## Assignment
Starting from the top of the entries below and ending with the line containing "T88CI Palau 2008 (1225, 826)", restate every line word for word, pictures omitted.
START Given data
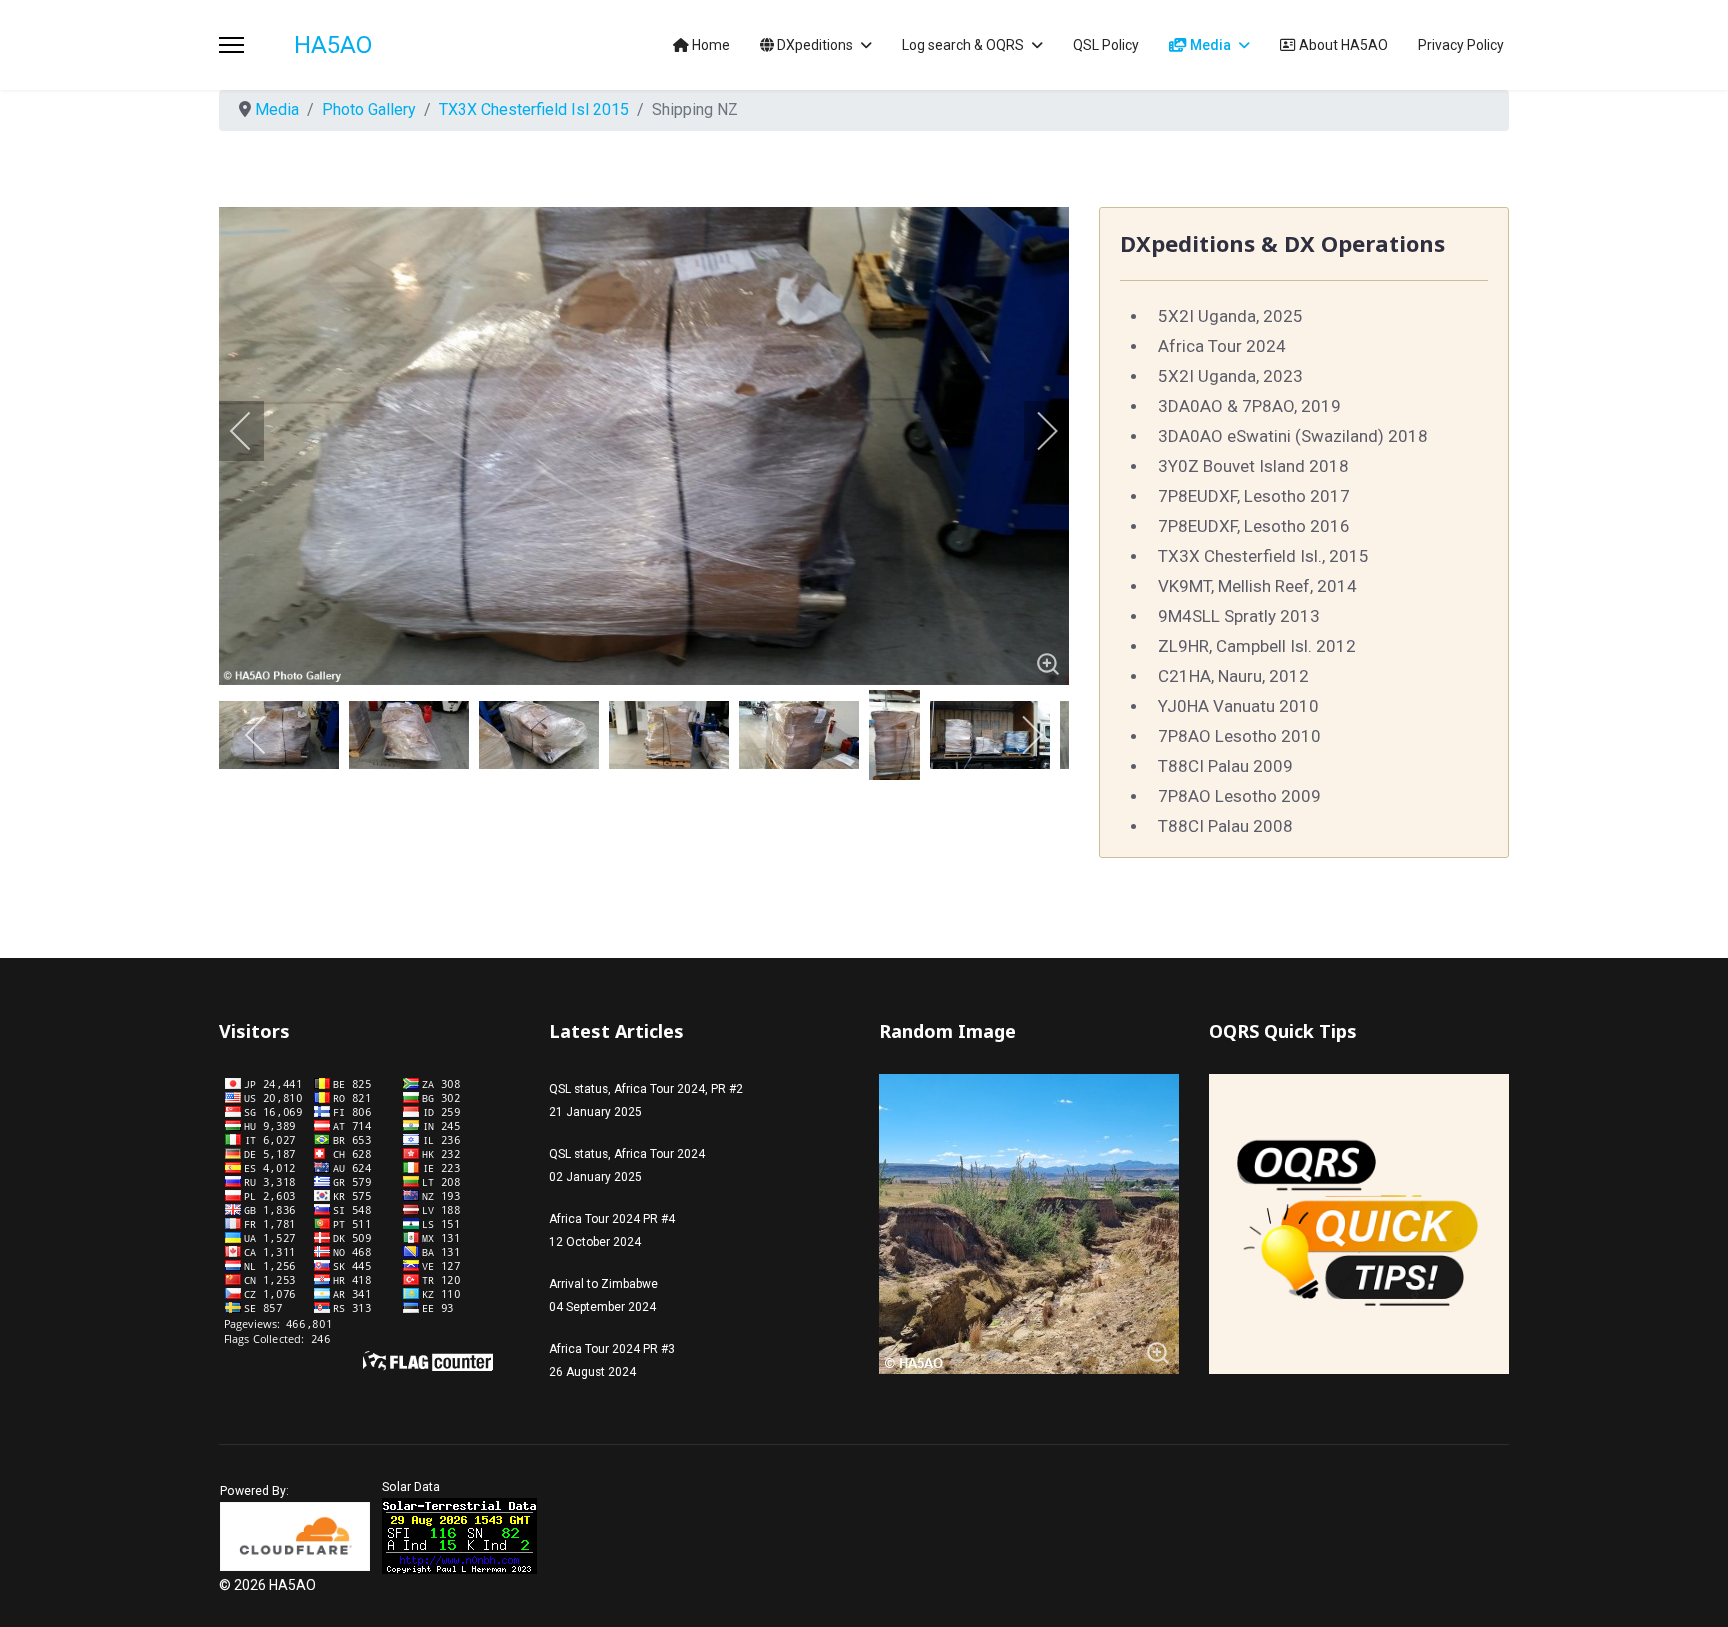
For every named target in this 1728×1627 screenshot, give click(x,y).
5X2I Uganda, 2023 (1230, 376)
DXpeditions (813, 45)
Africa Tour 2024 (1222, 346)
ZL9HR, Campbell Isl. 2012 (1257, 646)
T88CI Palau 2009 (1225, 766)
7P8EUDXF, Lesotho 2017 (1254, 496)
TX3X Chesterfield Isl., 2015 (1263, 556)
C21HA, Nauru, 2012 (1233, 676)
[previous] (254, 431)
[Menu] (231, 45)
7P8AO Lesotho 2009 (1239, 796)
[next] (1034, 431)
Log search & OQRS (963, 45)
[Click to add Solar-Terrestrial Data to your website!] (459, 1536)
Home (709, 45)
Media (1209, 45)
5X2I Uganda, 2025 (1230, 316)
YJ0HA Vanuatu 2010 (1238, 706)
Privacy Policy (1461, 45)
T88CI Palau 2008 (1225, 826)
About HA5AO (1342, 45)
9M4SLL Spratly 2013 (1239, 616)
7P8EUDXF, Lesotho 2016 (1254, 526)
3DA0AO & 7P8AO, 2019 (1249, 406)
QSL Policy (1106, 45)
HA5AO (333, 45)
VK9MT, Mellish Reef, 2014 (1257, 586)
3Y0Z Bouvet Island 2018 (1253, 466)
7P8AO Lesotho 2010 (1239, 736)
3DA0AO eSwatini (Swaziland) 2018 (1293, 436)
END Given data
## Solution to this problem
For every named target in this 1728×1627 screenshot, give click(x,y).
5X2I Uganda, 2023 (1230, 376)
DXpeditions (813, 45)
Africa Tour 2024 (1222, 346)
ZL9HR, Campbell Isl. 2012 (1257, 646)
T88CI Palau 2009 (1225, 766)
7P8EUDXF, Lesotho 2017 (1254, 496)
TX3X Chesterfield Isl., 2015 (1263, 556)
C21HA, Nauru, 2012 (1233, 676)
[previous] (254, 431)
[Menu] (231, 45)
7P8AO Lesotho 2009 (1239, 796)
[next] (1034, 431)
Log search & OQRS (963, 45)
[Click to add Solar-Terrestrial Data to your website!] (459, 1536)
Home (709, 45)
Media (1209, 45)
5X2I Uganda, 2025 (1230, 316)
YJ0HA Vanuatu 2010 (1238, 706)
Privacy Policy (1461, 45)
T88CI Palau 2008 (1225, 826)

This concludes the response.